Security Bytes

Mar 27 2012   7:11PM GMT

Isolated Facebook attacks illustrate need for social media security

Robert Westervelt Robert Westervelt Profile: Robert Westervelt


Social networking security threats have taken a back seat to mobile security and targeted attacks directed at corporate networks in recent years. But there is news of two new Facebook attacks targeting users to spread spam and malware, and ultimately steal personal information, including account credentials.

A rogue Facebook application that lures the victim into using it to discover who has viewed their Facebook profile, has been detected on the social network. The application asks permission to access the profile and once granted, it begins posting to the victim’s wall, without explicit permission according to security firm Sophos.

The second Facebook attack is targeted at Brazilian users of Facebook. It uses malicious Google Chrome extensions that it presents as a tool to change the Facebook profile color or provide virus removal. Like the attack documented above, the tool can gain full control of the victim’s Facebook account, posting messages to spread spam and malware, according to a researcher at Kaspersky Lab.

The attacks are a reminder that enterprises need to have a social networking policy in place and should educate users about phishing and other threats designed to gain access to their Facebook account. If cybercriminals are attempting to steal account credentials from Facebook users, it’s very likely that a certain percentage of pilfered passwords are used for multiple accounts, including access to the victim’s corporate network.

Tom Cross, manager of threat intelligence and security on IBM’s X-Force team, told me it’s likely that well-funded and organized cyberattackers use social networks to design targeted social engineering attacks against enterprises. “You could get a comprehensive picture of an organization,” Cross said, by just examining an employee’s Facebook profile.

In addition, IBM’s 2011 X-Force Trend and Risk report, issued last week, found automated attacks moving to social networking platforms. “Frauds and scams that were successful years ago via email found new life on the social media forums,” according to the report. Attackers are designing phishing campaigns, typically phony friend requests, made to look like they were sent from social networks.

Malicious activity on Facebook is being constantly monitored by security vendors and Facebook’s internal security team, but attackers are still slipping through. Last October, Facebook released security data (.pdf) that shed light into malicious activity on the network. The company said it classifies 4% of the content shared on Facebook as spam. Of the spam, a tiny percentage is being used to direct users to malicious websites. Facebook says one in 200 users experience spam on any given day.

The most telling of all the statistics released by Facebook: About .06% of the more than 1 billion Facebook user logins each day are compromised. That means that 600,000 Facebook users have their accounts compromised each day. Facebook doesn’t define a “compromised account,” but acknowledged to Ars Technica that the statistic stems from accounts that are blocked if Facebook is not confident that the true owner logged in. They were likely the victim of a phishing scam, the Facebook spokesperson said.
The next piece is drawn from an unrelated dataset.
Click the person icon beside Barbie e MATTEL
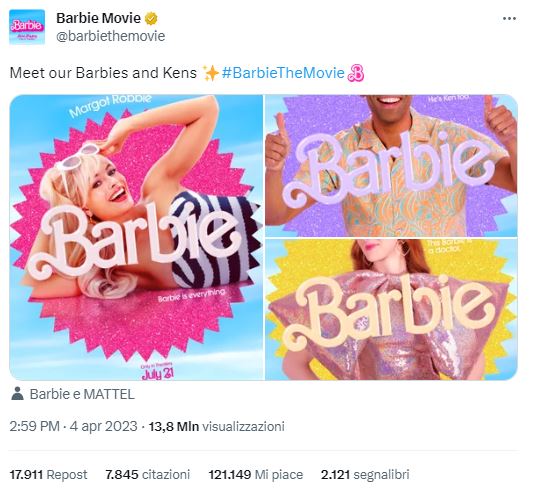The width and height of the screenshot is (533, 494). coord(17,394)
Few people probably realize that Facebook offers a one-time-password service to users as well as an ID verification service that will send a text message to verify that the user login is genuine. Websense is one of several security vendors that partners with Facebook to provide URL filtering. The company also sells a Defensio Facebook monitoring service, kind of a content filtering engine that can detect spam and malicious content posted to an account.
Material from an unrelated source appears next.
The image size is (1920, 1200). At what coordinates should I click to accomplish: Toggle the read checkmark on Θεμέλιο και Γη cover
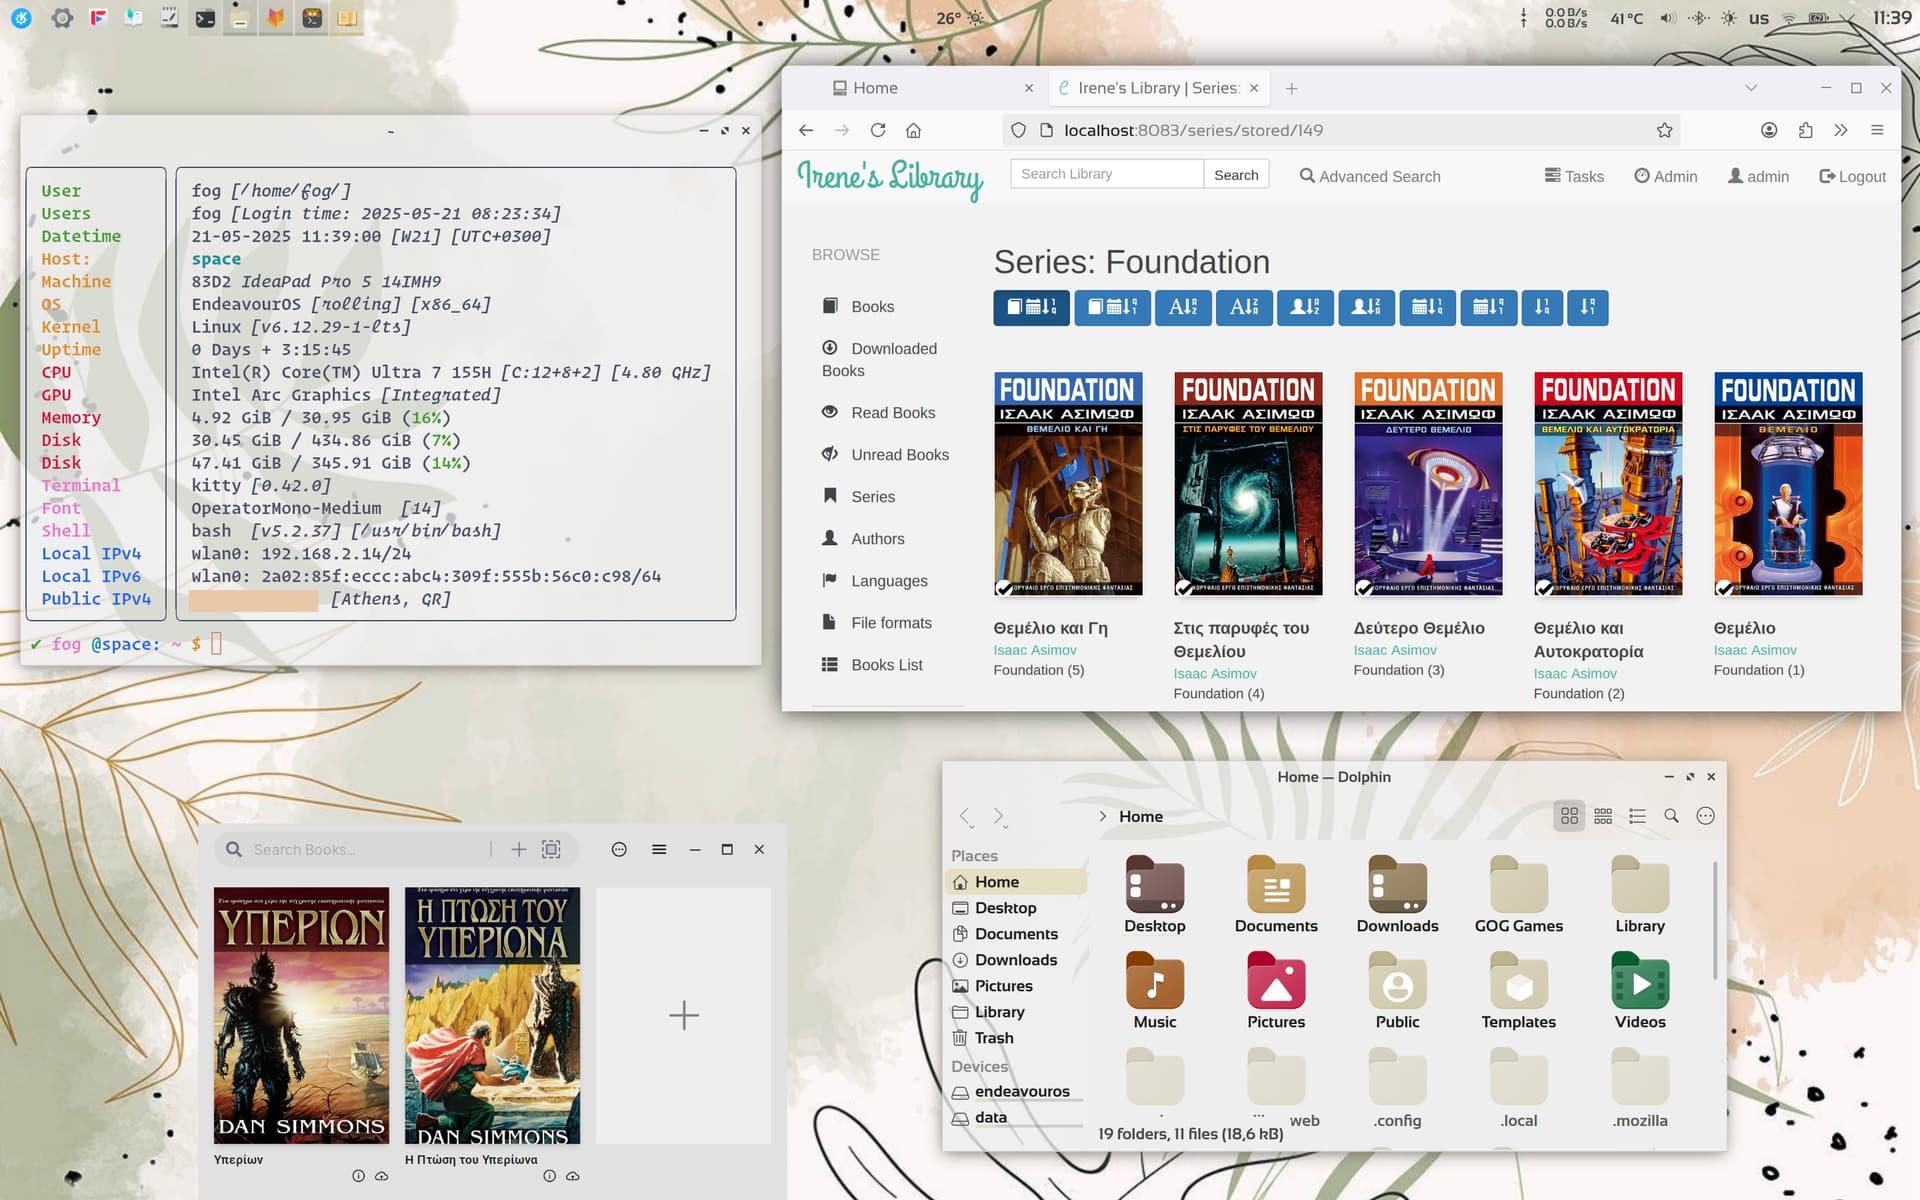coord(1003,587)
Charles Renert, the new head of the Websense Security Labs, told me that most attackers are sticking to email, using it as a lure to send victim’s to malicious webpages. But phishing is shifting to Twitter, Facebook and other social networking platforms. Malicious links posted on Facebook lure the victim into thinking it’s a popular viral video, but then redirects them to a website hosting malware. Other links are less malicious, but still objectionable, Renert said. They send victims to spam sites peddling porn, pharmaceuticals and other items that the victim didn’t intend to see, he said. “They’re exploiting the trust element,” Renert said.